In January of 2008 in Extraordinary General Meeting MAHLE Válvulas de Argentina S.A. (former Edival) approved, among other subjects, the change of its company name for MAHLE Argentina S.A. In May of this year the Company and the German company Hirshvogel Umformtechnik GmbH agreed to establish a joint venture partnership with the consequent acquisition by the Company of 51% of the ordinary shares in Forjas Brasileiras S.A. a privately-held company, with headquarters in the city of Queimados, State of Rio de Janeiro, changing the name of the company for MAHLE HIRSHVOGEL FORJAS S.A. In June, the new Tech Center (TC) was opened in the city of Jundiaí (SP), considered the utmost and more well equipped Tech Center in research and development on internal combustion engines of the Latin America, through a modern architectural concept was planned to affect the possible minimum the natural equilibrium of the Japi mountains where is located.

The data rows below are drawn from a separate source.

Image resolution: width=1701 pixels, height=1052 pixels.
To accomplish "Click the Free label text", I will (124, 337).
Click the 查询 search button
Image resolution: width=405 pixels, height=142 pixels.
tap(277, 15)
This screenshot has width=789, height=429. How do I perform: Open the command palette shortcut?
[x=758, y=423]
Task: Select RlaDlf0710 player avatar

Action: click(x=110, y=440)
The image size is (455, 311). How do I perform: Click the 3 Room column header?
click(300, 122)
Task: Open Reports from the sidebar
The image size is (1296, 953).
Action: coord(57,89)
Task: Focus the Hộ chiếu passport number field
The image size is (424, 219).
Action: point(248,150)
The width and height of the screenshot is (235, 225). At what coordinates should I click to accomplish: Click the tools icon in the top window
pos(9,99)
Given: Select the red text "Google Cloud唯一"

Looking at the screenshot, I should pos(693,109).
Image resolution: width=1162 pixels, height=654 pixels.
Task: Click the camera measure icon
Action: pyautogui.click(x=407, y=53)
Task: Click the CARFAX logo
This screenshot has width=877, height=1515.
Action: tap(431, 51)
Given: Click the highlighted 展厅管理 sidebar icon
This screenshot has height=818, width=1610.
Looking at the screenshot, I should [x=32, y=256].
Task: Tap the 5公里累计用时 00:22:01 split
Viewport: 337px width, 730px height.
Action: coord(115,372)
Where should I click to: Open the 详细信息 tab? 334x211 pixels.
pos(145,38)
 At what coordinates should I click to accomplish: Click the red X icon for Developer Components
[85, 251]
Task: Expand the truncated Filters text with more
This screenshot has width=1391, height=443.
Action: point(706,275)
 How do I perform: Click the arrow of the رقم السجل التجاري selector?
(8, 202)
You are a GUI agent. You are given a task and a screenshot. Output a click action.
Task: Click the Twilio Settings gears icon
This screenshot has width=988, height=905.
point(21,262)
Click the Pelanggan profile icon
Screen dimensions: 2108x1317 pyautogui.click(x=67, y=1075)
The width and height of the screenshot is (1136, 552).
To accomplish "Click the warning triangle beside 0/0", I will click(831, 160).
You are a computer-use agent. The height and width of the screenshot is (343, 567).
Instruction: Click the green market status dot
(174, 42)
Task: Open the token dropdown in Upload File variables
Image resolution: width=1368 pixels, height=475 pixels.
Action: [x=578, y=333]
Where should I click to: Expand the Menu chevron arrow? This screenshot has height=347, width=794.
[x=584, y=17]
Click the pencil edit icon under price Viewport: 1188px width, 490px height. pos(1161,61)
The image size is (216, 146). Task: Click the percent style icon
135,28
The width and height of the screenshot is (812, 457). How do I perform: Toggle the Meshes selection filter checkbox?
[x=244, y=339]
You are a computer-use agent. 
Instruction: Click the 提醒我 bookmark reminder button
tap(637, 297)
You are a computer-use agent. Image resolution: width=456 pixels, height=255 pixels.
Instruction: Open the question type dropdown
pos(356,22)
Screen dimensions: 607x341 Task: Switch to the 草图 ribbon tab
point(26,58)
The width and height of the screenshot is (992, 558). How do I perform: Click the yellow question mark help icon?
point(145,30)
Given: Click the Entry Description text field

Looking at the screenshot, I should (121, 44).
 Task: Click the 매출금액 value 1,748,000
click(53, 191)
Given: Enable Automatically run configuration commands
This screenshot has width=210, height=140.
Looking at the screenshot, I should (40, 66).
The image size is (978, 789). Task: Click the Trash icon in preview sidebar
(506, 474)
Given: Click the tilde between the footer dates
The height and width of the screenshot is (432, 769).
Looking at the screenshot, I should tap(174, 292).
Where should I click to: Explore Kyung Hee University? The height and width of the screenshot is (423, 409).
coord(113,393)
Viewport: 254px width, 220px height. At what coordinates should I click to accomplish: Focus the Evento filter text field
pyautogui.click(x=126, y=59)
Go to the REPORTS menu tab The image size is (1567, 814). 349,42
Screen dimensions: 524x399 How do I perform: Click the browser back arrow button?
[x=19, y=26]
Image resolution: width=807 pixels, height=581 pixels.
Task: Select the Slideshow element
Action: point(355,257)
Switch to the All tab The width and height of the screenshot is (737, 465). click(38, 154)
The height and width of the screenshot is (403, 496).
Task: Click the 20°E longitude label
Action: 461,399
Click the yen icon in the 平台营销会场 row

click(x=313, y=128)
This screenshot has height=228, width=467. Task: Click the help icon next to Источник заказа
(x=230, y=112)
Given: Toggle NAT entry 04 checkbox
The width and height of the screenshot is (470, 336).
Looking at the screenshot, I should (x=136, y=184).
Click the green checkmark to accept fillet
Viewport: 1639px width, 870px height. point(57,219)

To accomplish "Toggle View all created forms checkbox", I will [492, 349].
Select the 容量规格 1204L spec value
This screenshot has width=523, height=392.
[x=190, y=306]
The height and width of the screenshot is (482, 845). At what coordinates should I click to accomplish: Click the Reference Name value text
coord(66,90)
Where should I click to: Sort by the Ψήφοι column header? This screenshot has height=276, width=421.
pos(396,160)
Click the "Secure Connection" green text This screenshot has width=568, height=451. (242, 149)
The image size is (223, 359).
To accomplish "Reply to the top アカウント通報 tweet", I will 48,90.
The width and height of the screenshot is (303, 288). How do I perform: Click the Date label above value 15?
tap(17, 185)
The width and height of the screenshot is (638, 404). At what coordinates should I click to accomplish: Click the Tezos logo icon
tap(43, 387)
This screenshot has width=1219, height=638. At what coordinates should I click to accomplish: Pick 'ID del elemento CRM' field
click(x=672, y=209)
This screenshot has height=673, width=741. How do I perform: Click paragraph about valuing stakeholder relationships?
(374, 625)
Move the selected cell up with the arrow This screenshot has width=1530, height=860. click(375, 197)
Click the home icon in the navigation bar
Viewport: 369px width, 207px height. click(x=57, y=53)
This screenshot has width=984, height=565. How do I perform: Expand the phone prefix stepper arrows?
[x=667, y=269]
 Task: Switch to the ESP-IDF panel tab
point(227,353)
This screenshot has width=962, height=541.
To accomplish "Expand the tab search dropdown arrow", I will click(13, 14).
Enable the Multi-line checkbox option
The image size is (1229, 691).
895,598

In November of 2010 the corporate restructuring of the MAHLE Group South America was approved that comprises, in general, the following phases: (a) merger of Mahle Componentes de Motores do Brasil Ltda. by its controlling quotaholder Mahle Participações Ltda.; (b) acquisition, by the Company, of quotas of Mahle Participações Ltda. held by Mahle Industriebeteiligungen GmbH; (c) merger of Mahle Participações Ltda. by the Company; (d) conversion of preferred shares of the Company to ordinary shares; (e) capital increase by private stock subscription; (f) Studies for a possible public offering of secondary distribution of shares of issuance of the Company; and (g) adhesion of the Company to the Novo Mercado listing segment of the BM&FBovespa.